The loss of sealant from the surface of glass-ionomer (poly-alkenoate) cement fillings was greater than that observed with the similarly sized small composite/fissure sealant restorations. Fissure sealant loss from the surface of the encapsulated glass-ionomer fillings was not dissimilar to that observed with the small composite restorations but was significantly poorer than that obtained when a visible light cured glass-ionomer cement was used. In vitro testing of the shear bond strength of these materials to fissure sealant has shown similar values to those obtained with composite resin.32 Plastic deformation of light cured glass-ionomer cements has been reported after storing in water.33 It appeared that the failure was not of adhesion. The surface of the glass-ionomer cement was not etched in an attempt to improve the retention of sealant.

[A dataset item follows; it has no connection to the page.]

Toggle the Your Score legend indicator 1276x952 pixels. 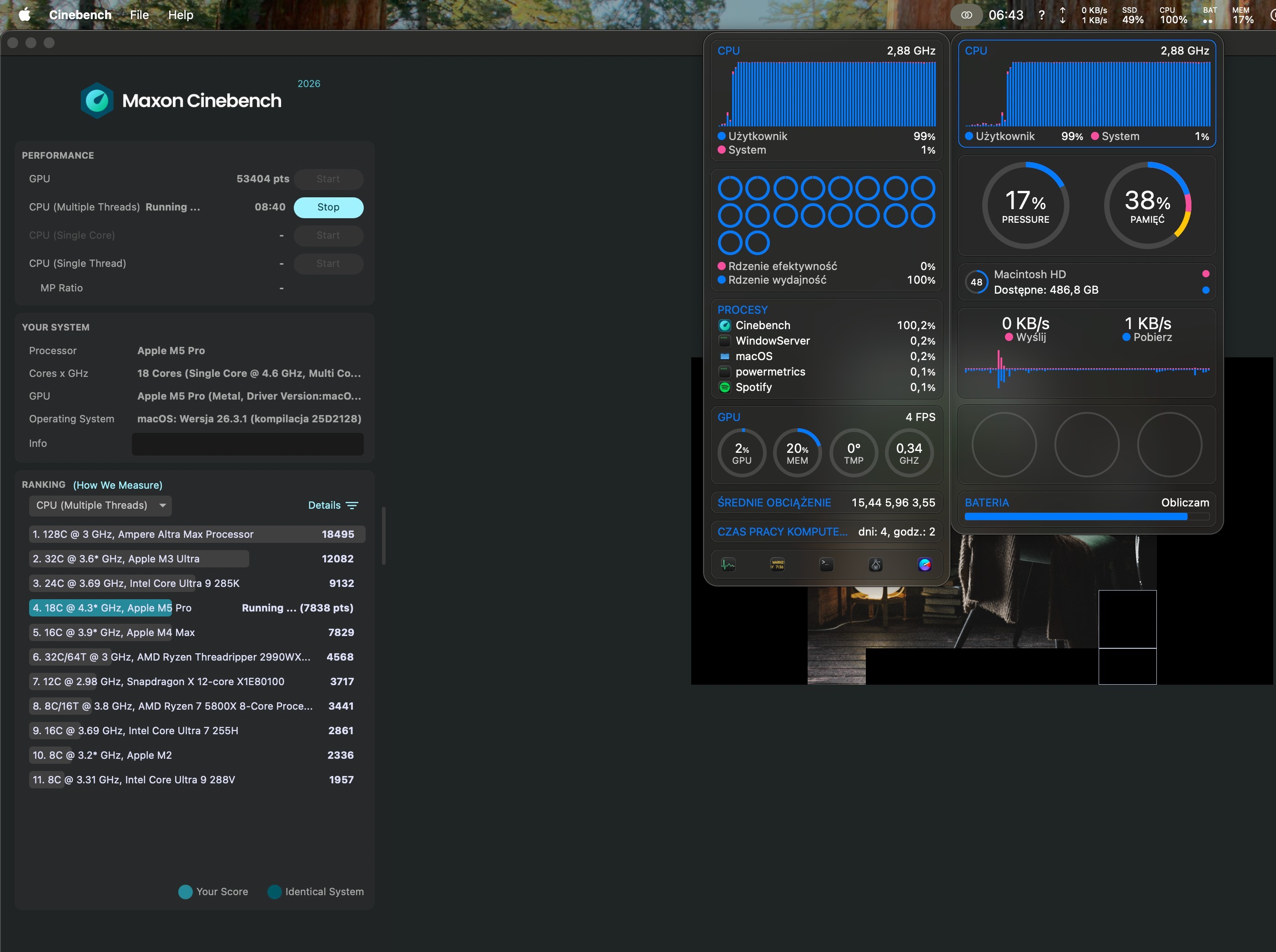point(185,892)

Taggart and Pearson showed a deterioration in the mechanical properties of the cement following an etch regimen.16 In the current study, a bonding resin of phosphorylated ester of bisGMA was applied to the surface to improve the bond of the sealant to the underlying cement.19

The data from a field trial in which glass-ionomer cement and fissure sealant restorations were placed by a group of clinical dental officers in the Community Dental Services has been reported previously.20 The restorations were scored by the same two assessors (GBG and RCP). Complete fissure sealant retention of only 13.1% was recorded after 1 year. This was attributed to the fact that a rigid protocol (including the use of rubber dam) was not followed.

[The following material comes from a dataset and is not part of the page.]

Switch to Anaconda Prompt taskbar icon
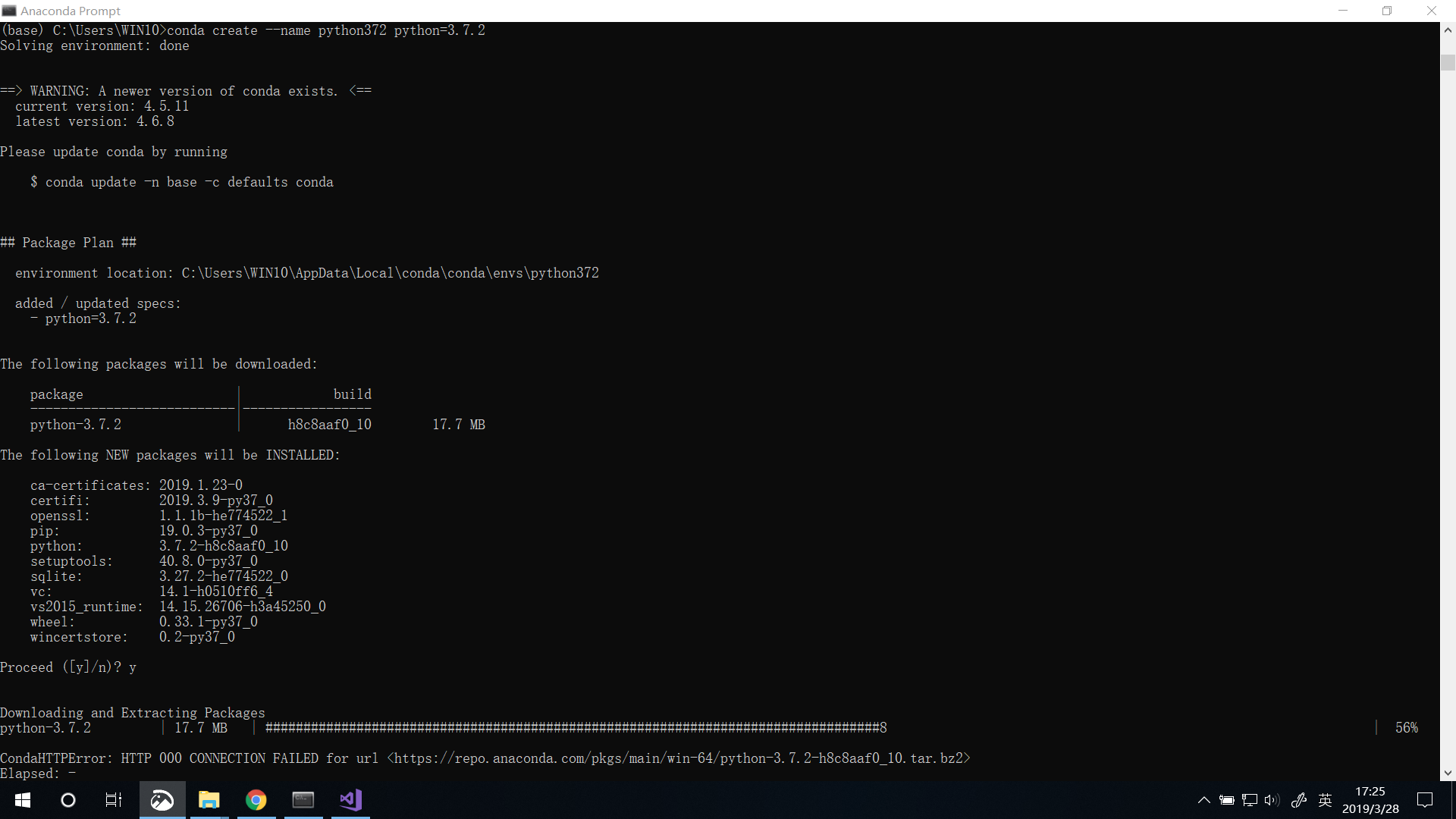coord(303,800)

Effect of sealant loss on underlying restorations

Where the fissure sealant covering had been lost, no deterioration in the marginal integrity of the composite or glass-ionomer materials was noted. Walls et al. reported the incidence of wear on composite/ fissure sealant restorations to be low.21 They observed loss of anatomical contour only in restorations that occupied the greatest surface area. In their study, a small particle size composite resin was used that was intended for the restoration of anterior teeth. In the current study, hybrid materials suitable for the restoration of posterior teeth were used. Clinically detected wear was not observed in this trial 2 years after placement of the restorations. This would accord with the findings of a study of occlusal and class II urethane dimethacrylate composite resins placed in a hospital clinical trial.34

Further additions of sealant will allow the continued protection of the remaining tooth structure. If an approximal caries lesion develops, it should be possible to restore it – using a small box preparation – with little involvement of the occlusal surface.

Conclusions

In considering the initial hypotheses set out in the introduction:

  • Fissure sealant was adequately retained when placed over the small number of early non-cavitated fissure lesions

  • Small composite restorations were retained adequately through acid etching of the enamel alone in the non-undercut occlusal cavities prepared during the enamel biopsy technique

  • Unlined glass-ionomer cement restorations are clinically satisfactory materials for the restoration of small occlusal cavities in young adults, providing their margins are out of occlusion

  • The 'laminate' or 'sandwich' restoration, consisting of a structural base of glass-ionomer cement and a posterior composite filling is a durable restorative method for the management of fissure caries, and

  • Fissure sealant partially adhered to restorations of glass-ionomer cement and composite resin placed in occlusal cavities – further studies are necessary to improve such adhesion.

The assistance of Professor R C Paterson, Honorary Research Fellow, University of Liverpool is gratefully acknowledged for his help with the manuscript and for acting as second assessor during the recall examinations. Advice and guidance was provided by Mr A O Hughes, Senior Research Fellow in the Department of Medicine, University of Bristol for help with the statistical analysis.